You'll be there in no time at the speed you're posting! :lol:

Alan W


----------



## GleemSpray (Jan 26, 2014)

How have


----------



## GleemSpray (Jan 26, 2014)

You gotten


----------



## GleemSpray (Jan 26, 2014)

your count


----------



## GleemSpray (Jan 26, 2014)

so high ??

:lol::lol::lol:


----------



## Derekh929 (Aug 28, 2011)

10,000 posts and I bet £10,000 spent on products you thought you needed but you didn’t need:lol:

oh wait , I’m as bad with a few year hiatus if posts were pounds spent I bet it’s the price of a small car:lol:, all in the name of testing


----------



## Andyblue (Jun 20, 2017)

Derekh929 said:


> 10,000 posts and I bet £10,000 spent on products you thought you needed but you didn't need:lol:
> 
> oh wait , I'm as bad with a few year hiatus if posts were pounds spent I bet it's the price of a small car:lol:, all in the name of testing


Yes - thankfully not quite that spend, but yes have bought products I don't really need. Been giving done away over past few months to neighbours and friends :thumb:


----------



## Dave Y (Jan 26, 2009)

Well done Andy. 
12 years 136 posts,i will hang my head in shame. I am more of a lurker.


----------



## AndyN01 (Feb 16, 2016)

Good on you.

Thanks for all the time, efforts, £££'s spent and dedication to get there.

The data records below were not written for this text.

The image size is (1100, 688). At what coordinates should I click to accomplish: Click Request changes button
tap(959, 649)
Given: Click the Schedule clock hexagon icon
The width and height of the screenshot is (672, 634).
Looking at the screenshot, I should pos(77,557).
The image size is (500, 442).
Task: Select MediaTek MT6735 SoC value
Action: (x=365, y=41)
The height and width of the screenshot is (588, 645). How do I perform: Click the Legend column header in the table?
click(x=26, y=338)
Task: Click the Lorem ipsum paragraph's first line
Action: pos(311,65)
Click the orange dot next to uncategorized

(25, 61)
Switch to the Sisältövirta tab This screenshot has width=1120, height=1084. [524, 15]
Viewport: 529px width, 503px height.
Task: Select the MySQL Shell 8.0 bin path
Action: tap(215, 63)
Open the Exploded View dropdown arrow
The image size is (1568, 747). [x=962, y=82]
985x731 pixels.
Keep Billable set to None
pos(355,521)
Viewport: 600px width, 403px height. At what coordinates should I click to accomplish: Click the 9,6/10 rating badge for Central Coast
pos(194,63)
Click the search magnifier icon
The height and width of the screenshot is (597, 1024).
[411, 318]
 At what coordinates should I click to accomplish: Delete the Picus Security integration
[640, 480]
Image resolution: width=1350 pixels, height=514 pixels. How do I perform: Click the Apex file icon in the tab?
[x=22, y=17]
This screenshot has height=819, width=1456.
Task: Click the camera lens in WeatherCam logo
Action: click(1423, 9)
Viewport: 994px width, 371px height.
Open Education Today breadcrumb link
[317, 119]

Much appreciated by those of us looking to increase our knowledge & understanding.

Cheers.

Andy.


----------



## WHIZZER (Oct 25, 2005)

Andyblue said:


> Ooooh
> 
> Please be kind though. :thumb: :lol:


let me know what you want :thumb:


----------



## Andyblue (Jun 20, 2017)

Dave Y said:


> Well done Andy.
> 12 years 136 posts,i will hang my head in shame. I am more of a lurker.


Thanks :thumb:



AndyN01 said:


> Good on you.
> 
> Thanks for all the time, efforts, £££'s spent and dedication to get there.
> 
> ...


Cheers mate, nice to know I'm helping out on occasions :thumb:


----------



## Andyblue (Jun 20, 2017)

WHIZZER said:


> let me know what you want :thumb:


Thanks - I'll have a think. :thumb:

Perhaps I should open it up to suggestions ???


----------



## WHIZZER (Oct 25, 2005)

Andyblue said:


> Thanks - I'll have a think. :thumb:
> 
> Perhaps I should open it up to suggestions ???


you could do :thumb:


----------